Exercise brief: Exactly reproduce the lines from the top of the entries below through the line containing "Food Prep (523, 2236)", with both ends included.

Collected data
================
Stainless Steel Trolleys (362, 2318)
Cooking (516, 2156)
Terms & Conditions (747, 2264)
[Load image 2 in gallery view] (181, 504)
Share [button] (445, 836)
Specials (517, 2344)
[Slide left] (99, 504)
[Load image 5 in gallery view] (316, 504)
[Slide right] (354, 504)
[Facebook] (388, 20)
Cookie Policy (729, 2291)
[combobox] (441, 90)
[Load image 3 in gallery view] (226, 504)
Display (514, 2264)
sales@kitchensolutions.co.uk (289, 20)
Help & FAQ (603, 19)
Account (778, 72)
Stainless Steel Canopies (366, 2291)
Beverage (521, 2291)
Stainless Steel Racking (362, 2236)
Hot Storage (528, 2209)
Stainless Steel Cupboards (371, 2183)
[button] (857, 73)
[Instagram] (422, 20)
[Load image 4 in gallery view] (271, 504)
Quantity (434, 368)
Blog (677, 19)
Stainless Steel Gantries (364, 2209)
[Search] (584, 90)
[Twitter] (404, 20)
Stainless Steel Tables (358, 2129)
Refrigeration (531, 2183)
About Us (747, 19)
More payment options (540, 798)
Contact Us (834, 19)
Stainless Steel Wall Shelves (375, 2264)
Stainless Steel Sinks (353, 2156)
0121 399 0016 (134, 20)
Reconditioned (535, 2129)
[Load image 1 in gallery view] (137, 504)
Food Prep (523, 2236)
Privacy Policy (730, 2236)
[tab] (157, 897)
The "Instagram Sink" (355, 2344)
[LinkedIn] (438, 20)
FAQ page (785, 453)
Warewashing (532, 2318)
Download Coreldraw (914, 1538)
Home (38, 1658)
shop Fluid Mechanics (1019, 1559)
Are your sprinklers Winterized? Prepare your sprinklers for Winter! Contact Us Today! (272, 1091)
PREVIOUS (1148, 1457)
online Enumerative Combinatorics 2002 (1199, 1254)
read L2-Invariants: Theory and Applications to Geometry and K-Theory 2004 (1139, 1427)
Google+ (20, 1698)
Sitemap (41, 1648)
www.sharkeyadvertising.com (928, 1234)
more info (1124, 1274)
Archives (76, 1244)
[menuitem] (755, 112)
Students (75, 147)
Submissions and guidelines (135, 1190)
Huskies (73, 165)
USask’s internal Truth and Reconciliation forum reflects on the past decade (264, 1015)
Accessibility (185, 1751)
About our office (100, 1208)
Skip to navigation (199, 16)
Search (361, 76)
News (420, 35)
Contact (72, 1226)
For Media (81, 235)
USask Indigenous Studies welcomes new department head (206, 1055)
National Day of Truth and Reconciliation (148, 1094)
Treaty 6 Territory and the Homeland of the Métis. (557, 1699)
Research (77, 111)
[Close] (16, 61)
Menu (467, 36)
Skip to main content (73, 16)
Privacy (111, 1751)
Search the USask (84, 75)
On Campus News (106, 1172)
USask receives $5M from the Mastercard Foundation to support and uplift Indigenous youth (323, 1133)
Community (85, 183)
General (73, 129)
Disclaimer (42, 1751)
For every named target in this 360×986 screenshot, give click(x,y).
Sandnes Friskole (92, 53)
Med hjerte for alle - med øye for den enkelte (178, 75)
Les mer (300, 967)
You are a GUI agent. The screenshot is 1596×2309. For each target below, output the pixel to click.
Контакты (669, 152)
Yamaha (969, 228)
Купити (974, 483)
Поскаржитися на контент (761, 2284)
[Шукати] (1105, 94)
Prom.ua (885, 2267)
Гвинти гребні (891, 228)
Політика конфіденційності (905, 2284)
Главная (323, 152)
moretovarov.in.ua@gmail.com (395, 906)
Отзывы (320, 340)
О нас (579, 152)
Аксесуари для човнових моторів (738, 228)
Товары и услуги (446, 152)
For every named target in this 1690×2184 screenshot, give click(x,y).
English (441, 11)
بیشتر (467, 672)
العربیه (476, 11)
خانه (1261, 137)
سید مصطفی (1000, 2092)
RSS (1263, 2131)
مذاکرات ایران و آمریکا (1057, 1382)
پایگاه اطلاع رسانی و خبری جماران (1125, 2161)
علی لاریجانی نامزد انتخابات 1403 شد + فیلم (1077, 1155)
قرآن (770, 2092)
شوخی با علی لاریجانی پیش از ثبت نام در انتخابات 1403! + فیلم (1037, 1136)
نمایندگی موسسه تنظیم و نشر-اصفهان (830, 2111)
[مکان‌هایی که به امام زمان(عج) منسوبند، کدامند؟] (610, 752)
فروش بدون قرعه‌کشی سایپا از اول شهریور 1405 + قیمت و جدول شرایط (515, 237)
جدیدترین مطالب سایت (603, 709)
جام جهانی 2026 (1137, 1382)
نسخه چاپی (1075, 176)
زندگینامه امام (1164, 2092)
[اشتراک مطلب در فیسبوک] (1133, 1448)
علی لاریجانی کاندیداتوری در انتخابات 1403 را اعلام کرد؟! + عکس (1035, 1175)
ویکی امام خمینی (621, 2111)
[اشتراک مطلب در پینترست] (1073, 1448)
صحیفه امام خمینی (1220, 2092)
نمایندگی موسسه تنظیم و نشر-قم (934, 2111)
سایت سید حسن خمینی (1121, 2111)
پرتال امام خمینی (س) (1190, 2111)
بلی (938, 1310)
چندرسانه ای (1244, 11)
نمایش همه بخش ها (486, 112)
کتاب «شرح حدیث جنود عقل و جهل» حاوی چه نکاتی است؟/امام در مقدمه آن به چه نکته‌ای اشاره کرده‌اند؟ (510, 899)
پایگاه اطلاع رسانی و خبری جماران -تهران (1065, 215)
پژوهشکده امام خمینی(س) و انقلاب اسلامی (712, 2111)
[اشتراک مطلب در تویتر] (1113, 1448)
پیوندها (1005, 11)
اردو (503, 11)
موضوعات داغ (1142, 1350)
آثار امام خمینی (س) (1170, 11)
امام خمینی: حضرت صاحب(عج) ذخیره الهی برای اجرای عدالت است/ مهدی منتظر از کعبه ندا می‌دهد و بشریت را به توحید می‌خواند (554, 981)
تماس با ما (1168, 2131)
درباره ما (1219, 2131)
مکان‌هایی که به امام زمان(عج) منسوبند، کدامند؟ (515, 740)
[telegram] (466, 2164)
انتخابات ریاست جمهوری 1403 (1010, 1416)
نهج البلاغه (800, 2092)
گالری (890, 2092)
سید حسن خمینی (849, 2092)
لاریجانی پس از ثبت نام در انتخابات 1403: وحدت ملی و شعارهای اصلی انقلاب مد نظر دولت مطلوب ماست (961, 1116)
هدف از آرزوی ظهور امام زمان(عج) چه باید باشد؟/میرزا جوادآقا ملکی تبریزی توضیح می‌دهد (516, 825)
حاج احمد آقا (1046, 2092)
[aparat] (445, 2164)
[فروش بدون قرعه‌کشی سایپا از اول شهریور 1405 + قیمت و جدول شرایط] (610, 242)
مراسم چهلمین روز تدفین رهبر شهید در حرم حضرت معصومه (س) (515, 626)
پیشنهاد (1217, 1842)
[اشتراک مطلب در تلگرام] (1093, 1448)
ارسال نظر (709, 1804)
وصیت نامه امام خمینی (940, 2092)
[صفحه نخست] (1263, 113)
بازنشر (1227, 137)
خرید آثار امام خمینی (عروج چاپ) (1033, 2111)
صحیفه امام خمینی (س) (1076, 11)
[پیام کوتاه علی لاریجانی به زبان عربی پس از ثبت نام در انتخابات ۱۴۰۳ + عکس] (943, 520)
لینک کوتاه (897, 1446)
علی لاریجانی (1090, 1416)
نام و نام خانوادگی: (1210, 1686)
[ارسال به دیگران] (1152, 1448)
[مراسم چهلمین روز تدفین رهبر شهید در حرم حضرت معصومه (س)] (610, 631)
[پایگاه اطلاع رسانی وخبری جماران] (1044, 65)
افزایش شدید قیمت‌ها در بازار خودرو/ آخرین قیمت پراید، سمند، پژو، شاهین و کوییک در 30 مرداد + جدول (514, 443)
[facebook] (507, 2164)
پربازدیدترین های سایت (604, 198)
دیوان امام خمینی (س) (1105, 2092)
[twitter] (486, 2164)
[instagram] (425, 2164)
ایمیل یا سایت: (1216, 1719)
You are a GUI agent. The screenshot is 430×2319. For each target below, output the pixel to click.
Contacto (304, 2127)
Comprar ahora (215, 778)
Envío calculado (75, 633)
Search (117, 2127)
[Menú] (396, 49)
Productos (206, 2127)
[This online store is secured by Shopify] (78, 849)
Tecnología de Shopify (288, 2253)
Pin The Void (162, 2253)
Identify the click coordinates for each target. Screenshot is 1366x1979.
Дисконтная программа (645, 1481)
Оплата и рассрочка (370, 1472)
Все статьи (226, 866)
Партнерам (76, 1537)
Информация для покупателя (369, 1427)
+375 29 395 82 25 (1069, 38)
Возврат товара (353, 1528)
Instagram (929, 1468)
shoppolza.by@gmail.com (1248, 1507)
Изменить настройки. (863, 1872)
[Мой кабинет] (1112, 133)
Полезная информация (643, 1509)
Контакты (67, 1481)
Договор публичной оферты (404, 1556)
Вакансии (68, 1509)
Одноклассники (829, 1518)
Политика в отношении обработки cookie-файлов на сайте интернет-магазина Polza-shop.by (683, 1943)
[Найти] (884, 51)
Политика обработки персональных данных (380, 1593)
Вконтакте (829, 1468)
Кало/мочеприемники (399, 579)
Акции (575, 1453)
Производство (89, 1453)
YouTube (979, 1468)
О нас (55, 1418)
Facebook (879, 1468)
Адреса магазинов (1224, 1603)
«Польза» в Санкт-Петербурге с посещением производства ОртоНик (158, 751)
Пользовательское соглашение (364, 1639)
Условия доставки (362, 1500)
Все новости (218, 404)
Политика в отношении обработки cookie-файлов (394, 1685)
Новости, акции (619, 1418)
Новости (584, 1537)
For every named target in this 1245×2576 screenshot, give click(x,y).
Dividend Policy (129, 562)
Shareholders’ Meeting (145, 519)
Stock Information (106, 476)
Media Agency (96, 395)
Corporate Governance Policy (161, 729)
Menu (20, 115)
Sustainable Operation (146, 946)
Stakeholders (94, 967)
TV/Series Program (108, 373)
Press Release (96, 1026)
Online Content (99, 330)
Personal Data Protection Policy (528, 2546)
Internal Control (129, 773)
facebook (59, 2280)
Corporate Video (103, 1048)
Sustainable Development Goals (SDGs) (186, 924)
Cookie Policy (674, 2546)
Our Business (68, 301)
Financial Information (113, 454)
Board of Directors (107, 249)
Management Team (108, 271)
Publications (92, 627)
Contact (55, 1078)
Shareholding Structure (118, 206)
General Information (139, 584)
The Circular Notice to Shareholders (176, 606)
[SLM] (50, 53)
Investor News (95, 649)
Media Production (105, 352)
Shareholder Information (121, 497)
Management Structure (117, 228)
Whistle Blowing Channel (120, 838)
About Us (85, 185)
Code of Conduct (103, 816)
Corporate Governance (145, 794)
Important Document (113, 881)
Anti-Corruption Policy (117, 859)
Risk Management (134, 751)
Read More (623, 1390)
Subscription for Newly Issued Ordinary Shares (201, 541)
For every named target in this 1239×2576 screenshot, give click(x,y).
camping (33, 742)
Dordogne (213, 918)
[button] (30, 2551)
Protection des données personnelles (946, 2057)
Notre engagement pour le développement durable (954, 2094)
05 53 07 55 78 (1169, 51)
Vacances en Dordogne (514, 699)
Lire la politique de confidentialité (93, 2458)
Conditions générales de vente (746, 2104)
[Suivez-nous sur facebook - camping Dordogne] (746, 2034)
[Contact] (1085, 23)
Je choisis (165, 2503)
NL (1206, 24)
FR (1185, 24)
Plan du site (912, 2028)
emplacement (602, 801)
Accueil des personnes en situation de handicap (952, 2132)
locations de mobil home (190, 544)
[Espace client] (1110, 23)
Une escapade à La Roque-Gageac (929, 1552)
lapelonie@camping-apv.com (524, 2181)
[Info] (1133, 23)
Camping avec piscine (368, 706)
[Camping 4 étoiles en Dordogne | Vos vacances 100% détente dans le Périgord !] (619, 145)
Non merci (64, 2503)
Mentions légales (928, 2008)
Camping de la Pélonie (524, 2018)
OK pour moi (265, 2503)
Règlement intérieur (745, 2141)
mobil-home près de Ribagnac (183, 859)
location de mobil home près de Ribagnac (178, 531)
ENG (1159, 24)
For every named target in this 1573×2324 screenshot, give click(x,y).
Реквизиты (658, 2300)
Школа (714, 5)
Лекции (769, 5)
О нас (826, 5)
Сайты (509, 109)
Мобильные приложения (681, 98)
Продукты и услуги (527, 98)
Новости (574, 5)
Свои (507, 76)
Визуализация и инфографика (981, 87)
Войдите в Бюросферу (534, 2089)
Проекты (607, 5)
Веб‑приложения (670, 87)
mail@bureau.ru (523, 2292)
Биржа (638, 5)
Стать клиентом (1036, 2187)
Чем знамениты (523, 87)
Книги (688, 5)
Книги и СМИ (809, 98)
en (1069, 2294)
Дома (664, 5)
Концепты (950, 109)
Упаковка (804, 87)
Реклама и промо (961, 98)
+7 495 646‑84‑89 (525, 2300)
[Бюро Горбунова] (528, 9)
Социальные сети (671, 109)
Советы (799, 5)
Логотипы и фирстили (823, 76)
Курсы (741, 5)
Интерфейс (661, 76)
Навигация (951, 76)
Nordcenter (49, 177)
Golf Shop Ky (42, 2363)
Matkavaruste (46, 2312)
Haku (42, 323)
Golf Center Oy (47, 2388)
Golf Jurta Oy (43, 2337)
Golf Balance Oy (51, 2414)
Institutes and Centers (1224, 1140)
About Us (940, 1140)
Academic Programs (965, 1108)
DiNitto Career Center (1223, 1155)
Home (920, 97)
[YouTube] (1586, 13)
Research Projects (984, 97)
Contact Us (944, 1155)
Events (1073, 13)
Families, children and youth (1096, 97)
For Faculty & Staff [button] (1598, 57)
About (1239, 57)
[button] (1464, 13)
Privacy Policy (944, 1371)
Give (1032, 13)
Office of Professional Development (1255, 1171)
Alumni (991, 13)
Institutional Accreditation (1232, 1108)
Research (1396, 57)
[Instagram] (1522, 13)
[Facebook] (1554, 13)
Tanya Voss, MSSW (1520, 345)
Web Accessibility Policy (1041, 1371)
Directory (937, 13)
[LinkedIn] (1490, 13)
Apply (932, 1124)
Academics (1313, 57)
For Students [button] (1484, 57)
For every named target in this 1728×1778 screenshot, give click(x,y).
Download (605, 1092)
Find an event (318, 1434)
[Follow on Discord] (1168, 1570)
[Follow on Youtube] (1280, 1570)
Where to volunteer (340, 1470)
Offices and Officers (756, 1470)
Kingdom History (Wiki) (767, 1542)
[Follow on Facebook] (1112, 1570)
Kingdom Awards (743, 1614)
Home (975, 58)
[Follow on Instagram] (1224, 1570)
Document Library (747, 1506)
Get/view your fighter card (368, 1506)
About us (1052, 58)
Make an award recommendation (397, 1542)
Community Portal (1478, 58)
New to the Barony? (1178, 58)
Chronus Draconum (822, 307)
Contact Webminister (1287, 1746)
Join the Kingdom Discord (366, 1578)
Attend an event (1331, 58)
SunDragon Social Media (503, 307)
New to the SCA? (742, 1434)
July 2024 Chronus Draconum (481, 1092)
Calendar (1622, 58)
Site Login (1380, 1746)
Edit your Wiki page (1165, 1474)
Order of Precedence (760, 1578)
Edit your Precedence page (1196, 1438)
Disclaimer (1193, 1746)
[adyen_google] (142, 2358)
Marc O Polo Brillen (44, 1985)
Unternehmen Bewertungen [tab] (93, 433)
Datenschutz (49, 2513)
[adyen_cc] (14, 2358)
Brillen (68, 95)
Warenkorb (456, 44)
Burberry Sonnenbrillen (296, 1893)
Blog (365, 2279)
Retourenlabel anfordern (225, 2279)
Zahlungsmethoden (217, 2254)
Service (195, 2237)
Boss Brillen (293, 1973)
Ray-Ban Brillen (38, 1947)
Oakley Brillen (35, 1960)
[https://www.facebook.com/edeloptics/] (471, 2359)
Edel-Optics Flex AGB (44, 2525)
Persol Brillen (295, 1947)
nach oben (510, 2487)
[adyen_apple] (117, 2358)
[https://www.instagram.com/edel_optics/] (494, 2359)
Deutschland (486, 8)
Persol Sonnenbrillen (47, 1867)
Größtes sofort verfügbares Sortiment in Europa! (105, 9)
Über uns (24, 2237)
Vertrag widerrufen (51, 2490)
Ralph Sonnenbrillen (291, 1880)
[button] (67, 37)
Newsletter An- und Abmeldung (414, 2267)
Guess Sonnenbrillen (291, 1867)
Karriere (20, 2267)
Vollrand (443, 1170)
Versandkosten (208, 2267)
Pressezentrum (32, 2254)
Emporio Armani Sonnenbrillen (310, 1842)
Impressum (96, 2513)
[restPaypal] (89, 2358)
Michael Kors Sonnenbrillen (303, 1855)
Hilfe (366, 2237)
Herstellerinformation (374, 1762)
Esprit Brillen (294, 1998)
================
Answer to the problem:
Stainless Steel Trolleys (362, 2318)
Cooking (516, 2156)
Terms & Conditions (747, 2264)
[Load image 2 in gallery view] (181, 504)
Share [button] (445, 836)
Specials (517, 2344)
[Slide left] (99, 504)
[Load image 5 in gallery view] (316, 504)
[Slide right] (354, 504)
[Facebook] (388, 20)
Cookie Policy (729, 2291)
[combobox] (441, 90)
[Load image 3 in gallery view] (226, 504)
Display (514, 2264)
sales@kitchensolutions.co.uk (289, 20)
Help & FAQ (603, 19)
Account (778, 72)
Stainless Steel Canopies (366, 2291)
Beverage (521, 2291)
Stainless Steel Racking (362, 2236)
Hot Storage (528, 2209)
Stainless Steel Cupboards (371, 2183)
[button] (857, 73)
[Instagram] (422, 20)
[Load image 4 in gallery view] (271, 504)
Quantity (434, 368)
Blog (677, 19)
Stainless Steel Gantries (364, 2209)
[Search] (584, 90)
[Twitter] (404, 20)
Stainless Steel Tables (358, 2129)
Refrigeration (531, 2183)
About Us (747, 19)
More payment options (540, 798)
Contact Us (834, 19)
Stainless Steel Wall Shelves (375, 2264)
Stainless Steel Sinks (353, 2156)
0121 399 0016 (134, 20)
Reconditioned (535, 2129)
[Load image 1 in gallery view] (137, 504)
Food Prep (523, 2236)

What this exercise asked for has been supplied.